# Scary Movie 4 ou la pub gratuite pour l'ipod



## romain31000 (28 Avril 2006)

Je viens de voir la bande annonce de ce film qui m'a l'air aussi débile que les trois premiers, et la première chose que j'ai vu c'est un énorme ipod(tripod dans le film).
http://www.allocine.fr/film/video_gen_cfilm=52500.html
vous verrez par vous même, en fait le tripod se transforme en vilain alien.Y'a une réplique bien trouvé "y'en a(des tripod) dans toutes les grandes villes"....


----------



## pim (28 Avril 2006)

Ah je savais bien que quelqu'un allait parler de ça tout de même  

Visiblement l'iPod est tellement rentré dans les m&#339;urs qu'il inspire même les cinéastes.

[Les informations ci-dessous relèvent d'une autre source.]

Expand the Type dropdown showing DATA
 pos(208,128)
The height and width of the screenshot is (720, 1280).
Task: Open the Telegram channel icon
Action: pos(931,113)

Je ne trouve pas que cela soit négatif, même si de méchants aliens sortent de l'iPod géant. Ceci dit, par soucis d'équité, ils devraient aussi utiliser d'autres lecteurs MP3 comme vaisseau de transport d'aliens 

Je suis déjà dehors


----------



## leza007 (2 Mai 2006)

pub gratuite ... je pencherai plutôt pour le placement de produit !!
même si les auteurs en ont fait vraiment ce qu'ils voulaient ... du produit!


----------



## trevise (2 Mai 2006)

Je pense aussi que la pub n'est pas gratuite. Dans Inside man, il y a aussi :
- un écran Apple bien visible sur le bureau de Jodie Foster
- un Ipod filmé en gros plans

ça ne peut pas être une coïncidence...


----------



## Pierrou (7 Mai 2006)

Ben surtout, l'iPod est tellement devenu *LE* truc technologique que tout le monde connait... 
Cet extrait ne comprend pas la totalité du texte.